Stored items:
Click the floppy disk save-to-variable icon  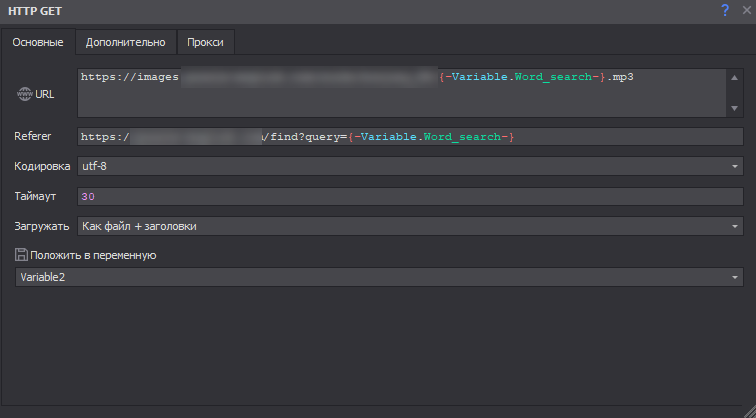click(21, 255)
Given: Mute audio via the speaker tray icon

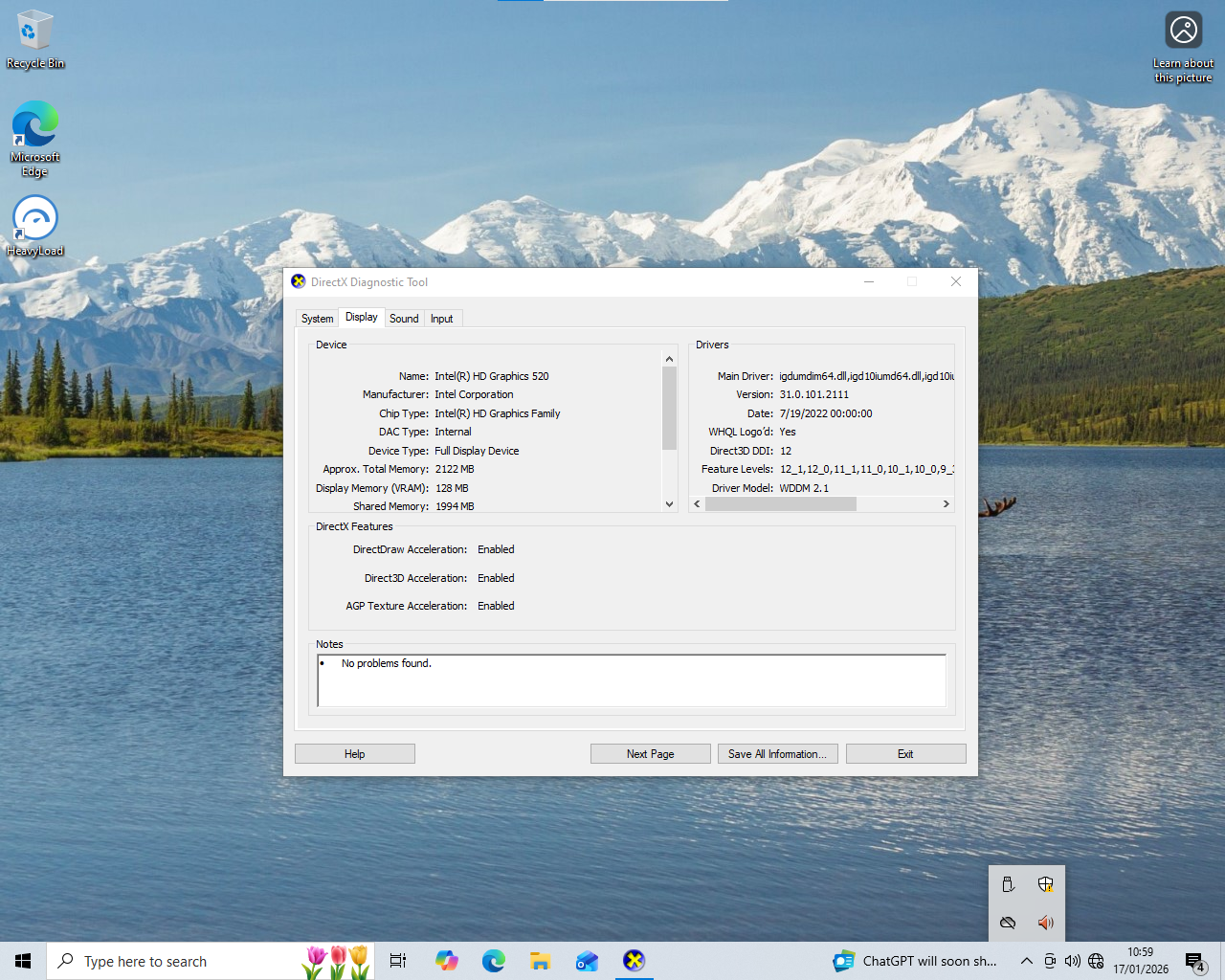Looking at the screenshot, I should [1046, 923].
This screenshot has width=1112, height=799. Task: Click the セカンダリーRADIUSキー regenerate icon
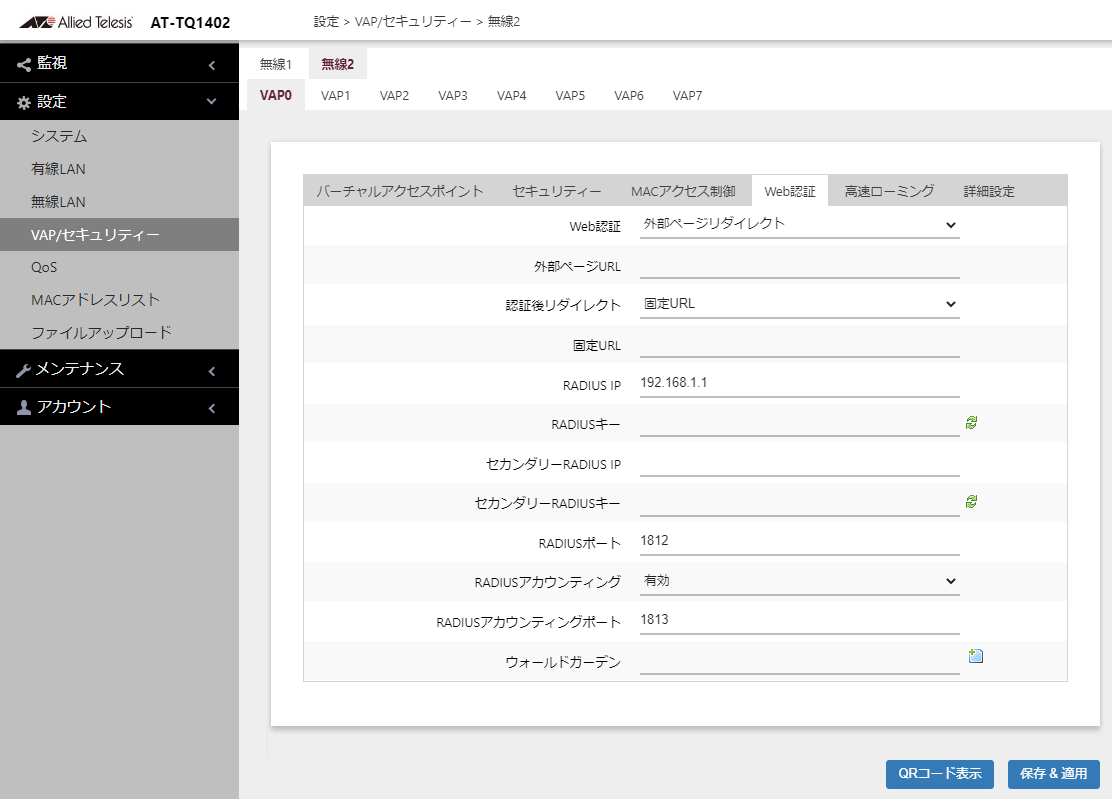[972, 502]
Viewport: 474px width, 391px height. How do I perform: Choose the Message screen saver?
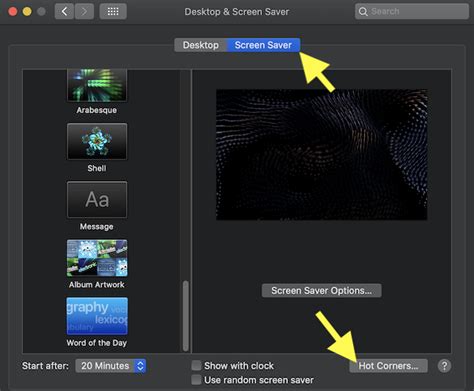tap(97, 200)
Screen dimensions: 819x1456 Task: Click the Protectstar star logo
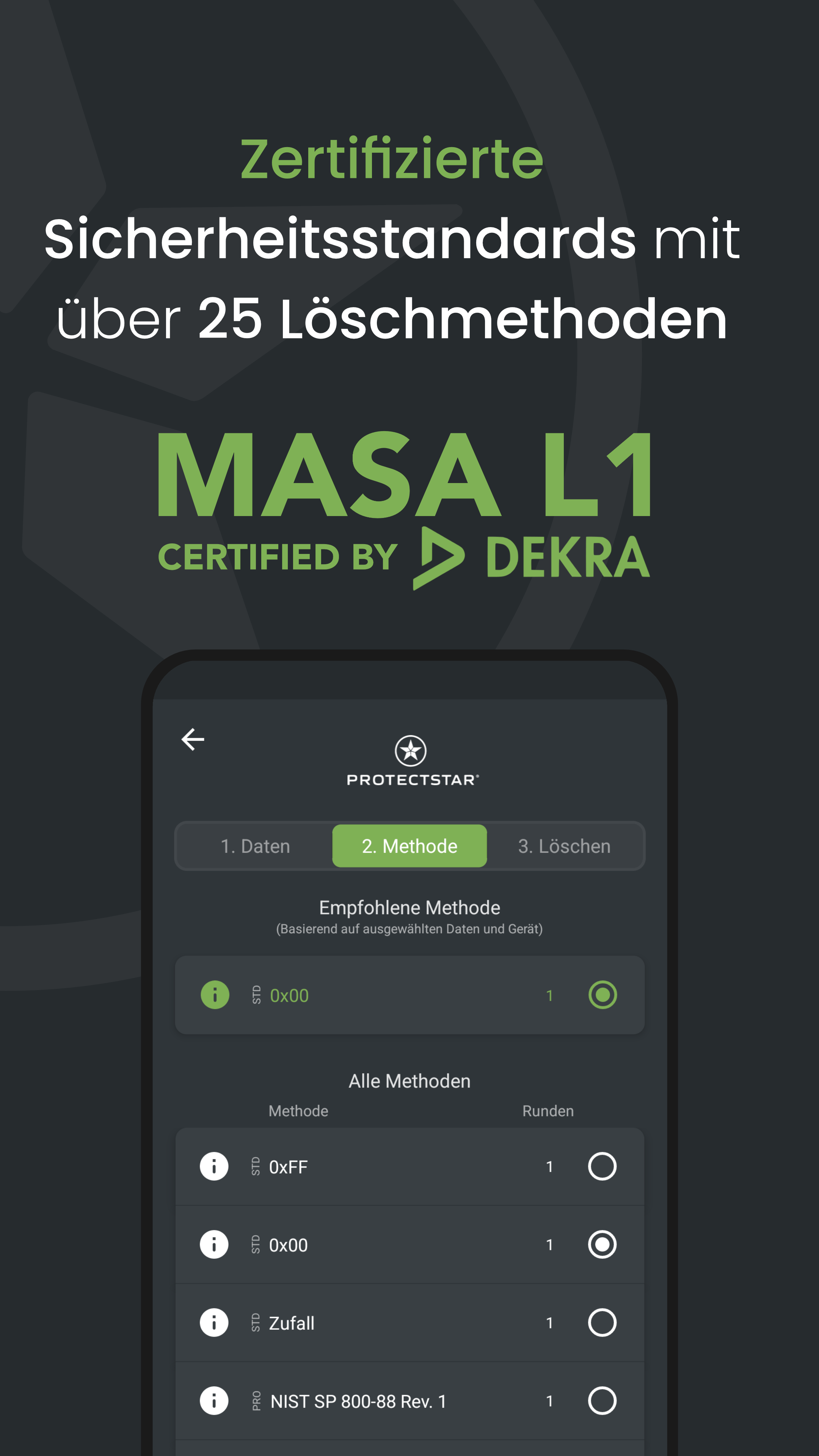[410, 751]
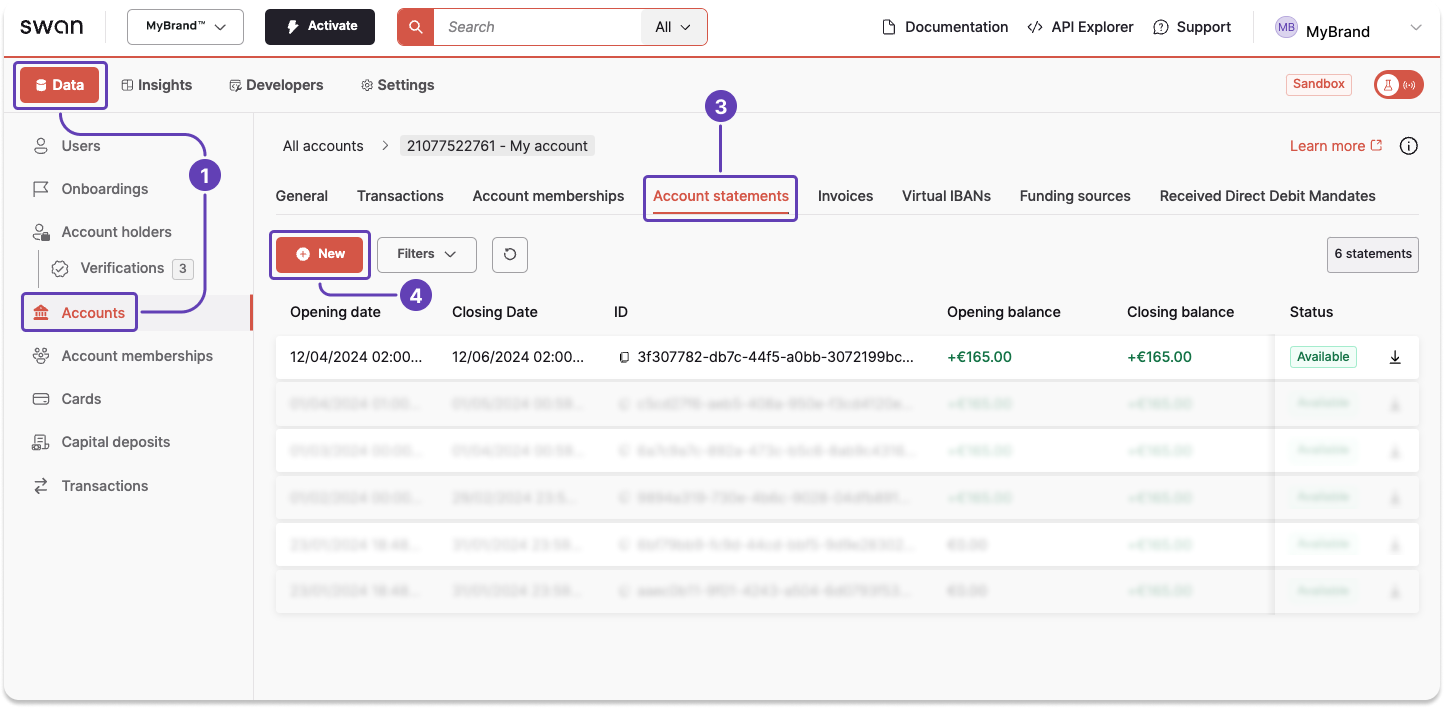Expand the MyBrand™ project selector
This screenshot has width=1444, height=708.
click(185, 27)
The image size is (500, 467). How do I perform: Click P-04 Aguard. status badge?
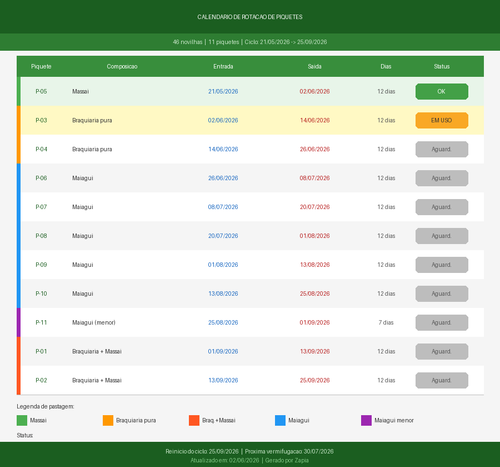[442, 149]
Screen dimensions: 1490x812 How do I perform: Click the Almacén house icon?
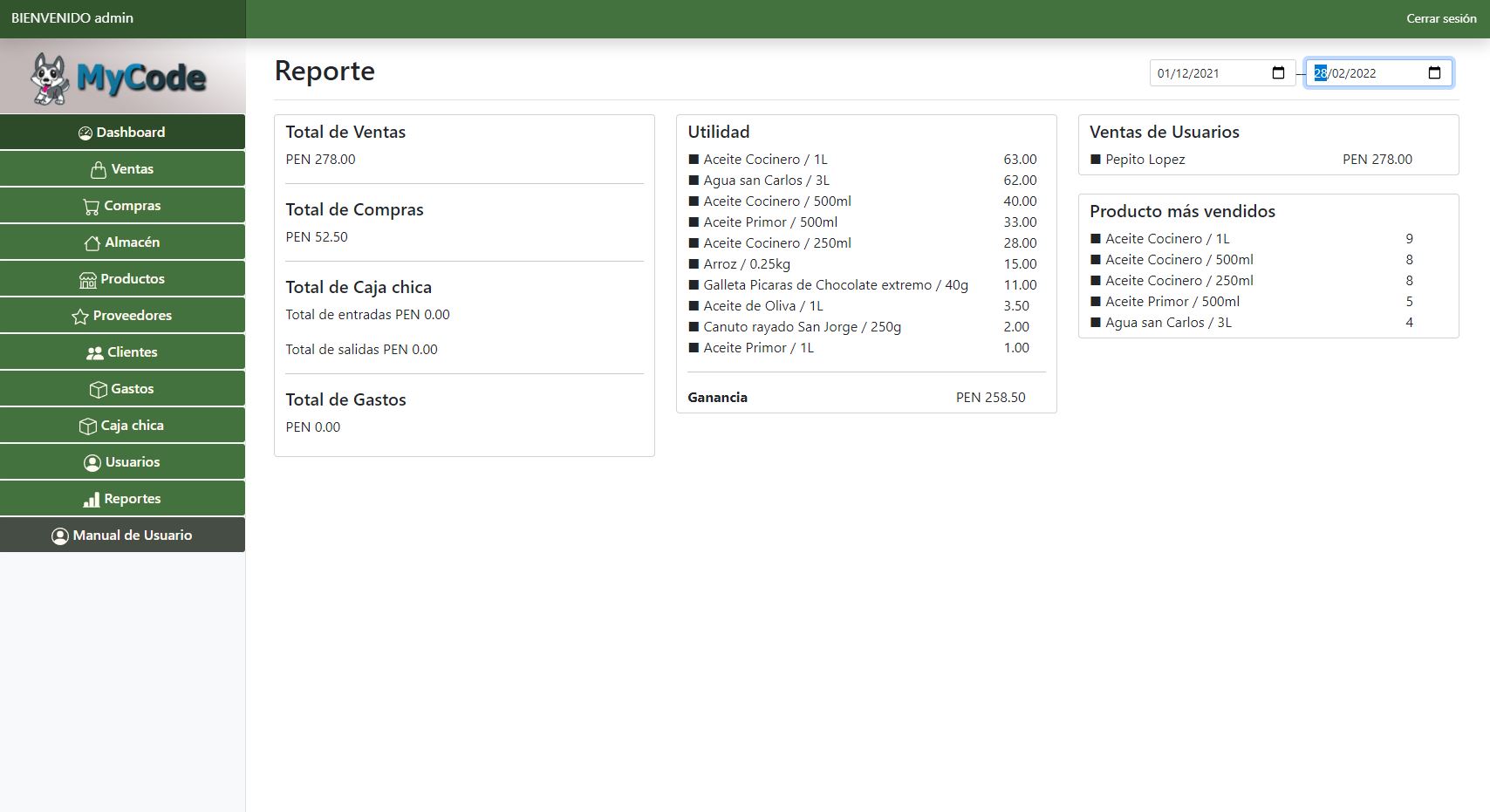(x=92, y=243)
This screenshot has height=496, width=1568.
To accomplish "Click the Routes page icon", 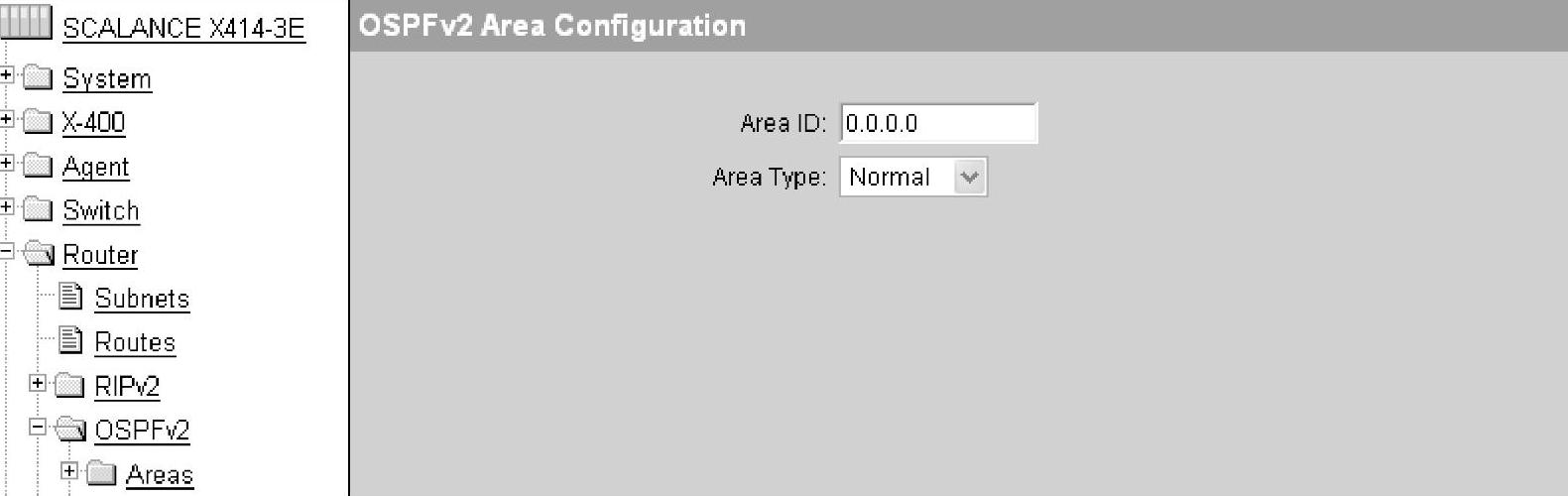I will [70, 340].
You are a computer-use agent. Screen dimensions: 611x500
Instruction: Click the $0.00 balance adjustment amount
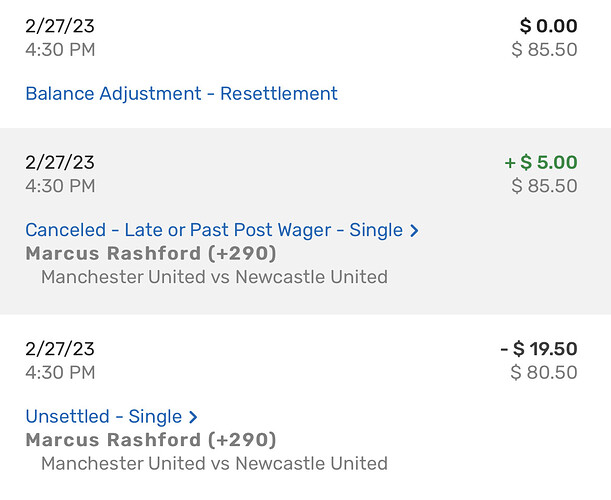coord(549,26)
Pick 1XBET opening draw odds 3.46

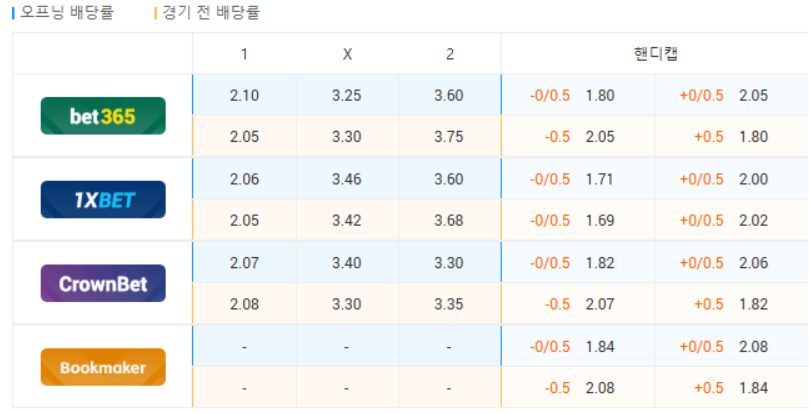347,180
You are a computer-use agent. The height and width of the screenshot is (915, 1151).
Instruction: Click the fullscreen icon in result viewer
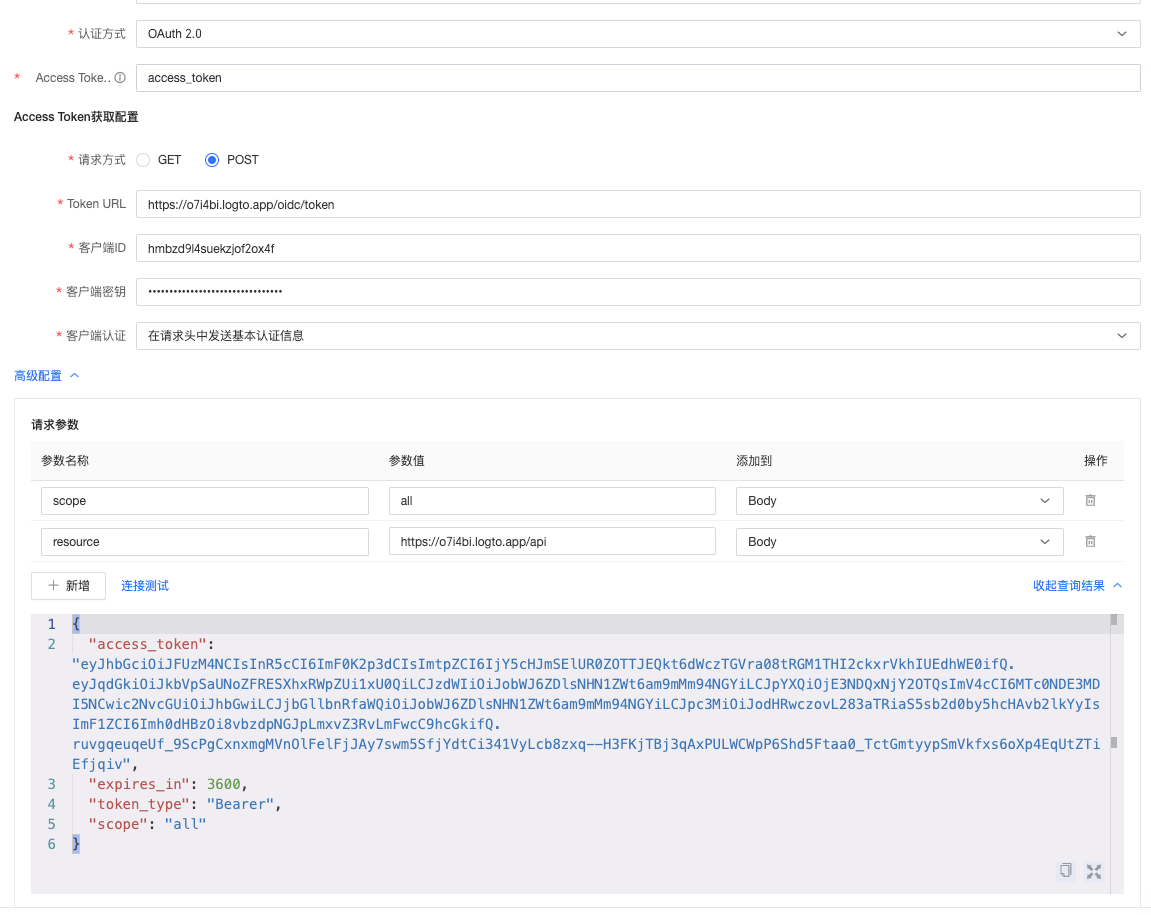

▶ **REQUIREMENT**:
Would you filter the entries above and keep each line that has the word "computer"?

▶ **ANSWER SPACE**:
You are a computer-use agent. Screen dimensions: 611x500
You are a computer-use agent. The height and width of the screenshot is (915, 1151).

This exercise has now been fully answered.